UFO Coverup

In December 1988, an extraordinary event occurred in Puerto Rico, leaving many baffled. A bunch of folks claimed they saw U.S. warplanes tangling with enormous, bizarre aircraft that didn’t look like anything from this planet. One jaw-dropping moment stuck with the witnesses: two F-14 jets supposedly flew right into a gigantic, triangle-shaped craft hovering in the sky. Did the planes vanish from existence, or were they involved in a covert collaboration with the entity piloting the craft? Naturally, conspiracy buffs have their theories. Some reckon the U.S. government’s been cozying up to extraterrestrials for years—maybe even letting them set up shop on hidden bases, like one rumoured to be stashed underwater somewhere off the western Atlantic. Others whisper about a darker deal: aliens snatching everyday Americans in exchange for high-tech know-how. So, what’s the real story? What do the people in charge actually know about these mysterious visitors?

Officially, the U.S. Department of Defence appears to have distanced itself from the entire UFO issue. These days, they don’t even call them UFOs—too retro. Now it’s all about “Uncorrelated Targets,” or UCTs, when something weird shows up in the sky. The military’s tight-lipped as ever, and good luck getting hard numbers out of them. They will claim that there is no special office responsible for this matter, but many individuals who are deeply involved in the subject find this claim to be utterly absurd. The Pentagon’s decision to discontinue its public UFO investigations in 1974 marked a significant shift, according to some.

Rewind to just after World War II, and UFO fever was in full swing. Sightings were popping up everywhere, and the U.S. kicked off “Operation Blue Book” to calm everyone down. The idea was to show they weren’t hiding anything about alien ships. It was essentially a deceptive strategy. Those in the military who had the audacity to reveal information to outsiders were subject to penalties as severe as if they had been discovered engaging in espionage. Blue Book stuck to safe cases—ones they could brush off as hoaxes or mix-ups. Enter Josef Allan Hynek, an astrophysicist and hardcore skeptic hired as a consultant. Later, he revealed that Blue Book automatically discarded reports from anyone under the age of 18, leaving only the explainable ones for public scrutiny. Over its run, Blue Book sifted through 15,000 UFO reports—lots still unsolved—and Hynek? He flipped from doubter to believer, even giving us the phrase “close encounter.”

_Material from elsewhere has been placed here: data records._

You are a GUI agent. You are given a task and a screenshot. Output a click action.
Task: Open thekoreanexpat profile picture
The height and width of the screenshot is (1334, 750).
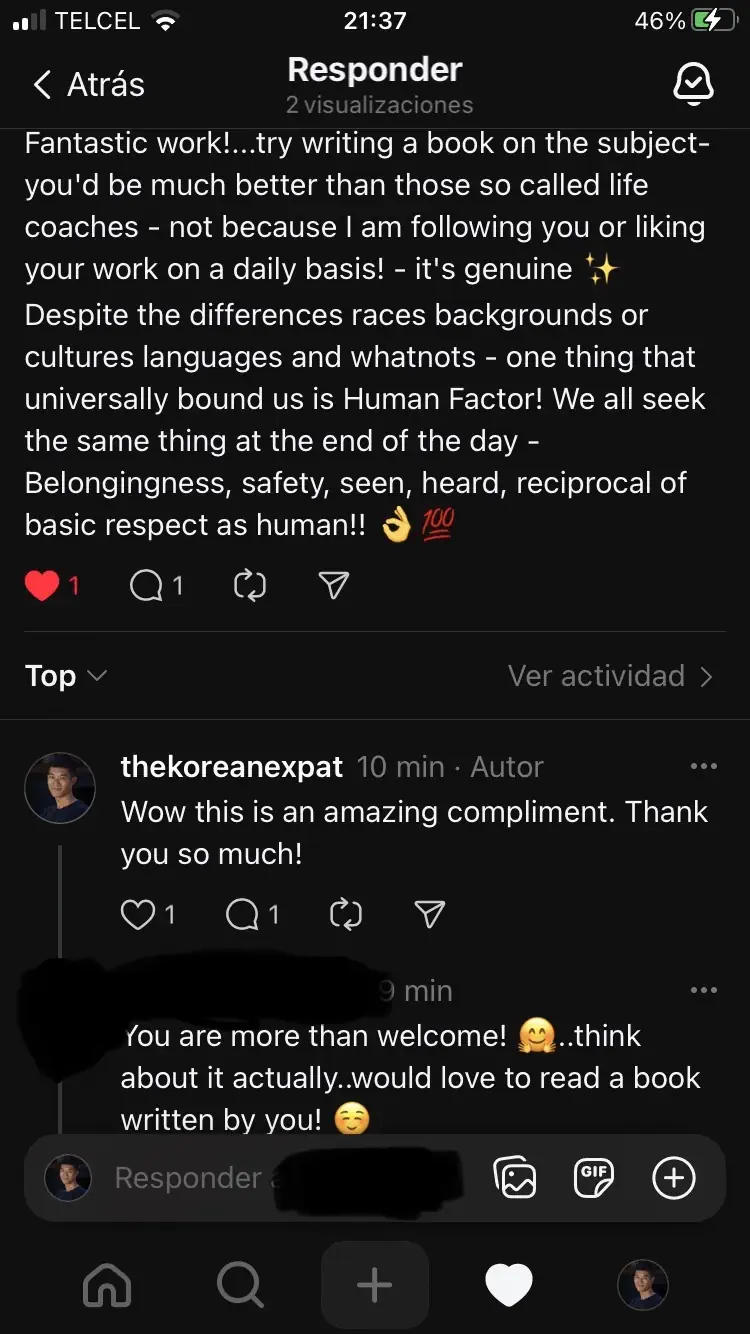[x=60, y=788]
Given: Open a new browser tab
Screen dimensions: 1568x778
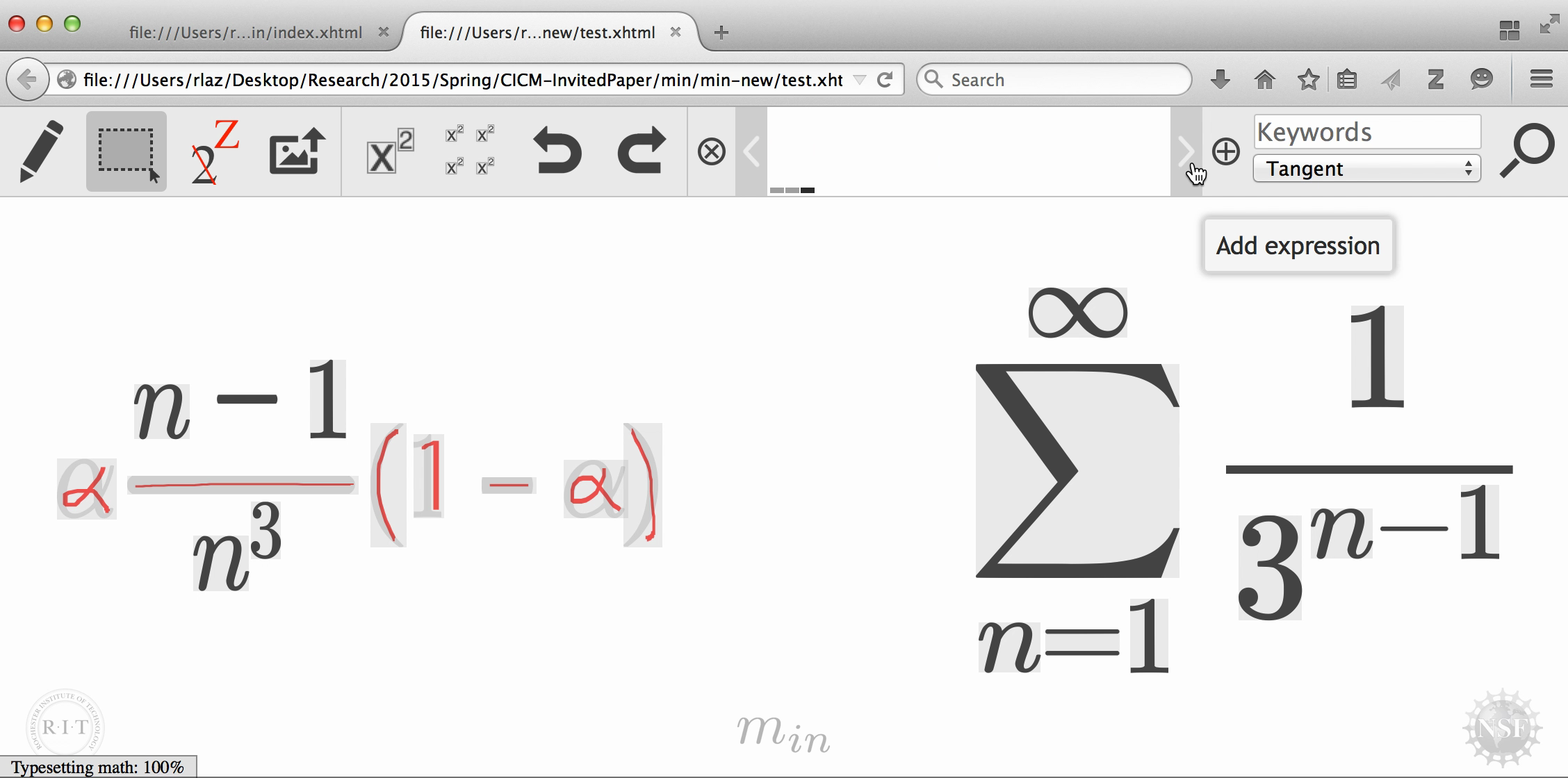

Across the pond, Britain’s got its own UFO guru in Nick Pope. He was just a regular government worker at the Ministry of Defence, fielding questions from curious citizens. But the deeper he dug, the more he found—enough to fill books with tales of the unexplained. Other researchers believe he has only touched the surface. They have discovered treasures such as a 1960 document named “UFO Policy,” a comprehensive six-page document cautioning that disclosing UFO secrets could result in legal consequences under the Official Secrets Act.

The Ministry of Defence maintains a neutral stance, stating that they only address UFOs when they pose a “defence concern.” Even with solid evidence or chilling eyewitness stories, they shrug and say it’s no threat to the nation. That’s the line they feed us, anyway—what’s cooking behind closed doors is anyone’s guess.

The challenge for British investigators is that their government excels at maintaining secrecy. However, in the U.S., the Constitution and the Freedom of Information Act aim to provide transparency. Back in 1980, a group called Citizens Against Unidentified Flying Objects Secrecy took the National Security Agency to court, demanding files on 239 UFO cases. The NSA pushed back, claiming it’d jeopardize national security. In the present day, declassification has finally led to the release of some of those documents, but don’t expect any shocking revelations.

It’s hard to shake the feeling that the really explosive stuff, the kind that’d send people into a panic, stays locked away. Are our governments sitting on a big, cosmic secret, or is there just nothing worth telling? Maybe we’ll never know for sure.